Tunisia, the last bastion of the Arab Spring, has also been going through a difficult transition in recent months, including in the media sector. “For the past few days an apparently uncontroversial issue has been causing a big stir in Tunisia,” explains JusticeInfo correspondent Olfa Belhassine. “That is regulation of the broadcasting sector, as part of the transition.” Lawyers and NGOs are worried that democratic achievements are now under threat. Belhassine quotes Professor Larbi Chouikha, a political scientist and teacher at the Press Institute in Tunis. “When economic and political powers unite to subjugate the mainstream media, it starts first with spreading buzz, diverting and distracting public attention from the real issues, devaluing public debate and people’s intelligence, resulting in not only public institutions losing credibility but also disregard for professional and ethical principles, ” he warns. “This is how we lose our freedom!”

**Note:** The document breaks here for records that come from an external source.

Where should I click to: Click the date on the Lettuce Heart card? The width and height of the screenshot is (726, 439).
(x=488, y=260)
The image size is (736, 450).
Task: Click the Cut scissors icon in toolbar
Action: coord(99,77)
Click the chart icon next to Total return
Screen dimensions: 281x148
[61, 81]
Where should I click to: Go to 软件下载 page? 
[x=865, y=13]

The difficulties of reconciliation and transitional justice do not stop civil society from believing in them. As reported in another JusticeInfo article, environmental parties known as the Global Greens are urging the international community “to reorganize international environmental law on the model of international criminal law”. “We urge the international community to get involved in the creation of an International Environmental Court under the authority of the United Nations,” they write. “This Court should have mandatory powers over national justices. It should be designed to prevent and judge the most serious environmental crimes and thus be the core element of a binding architecture of international environmental law.”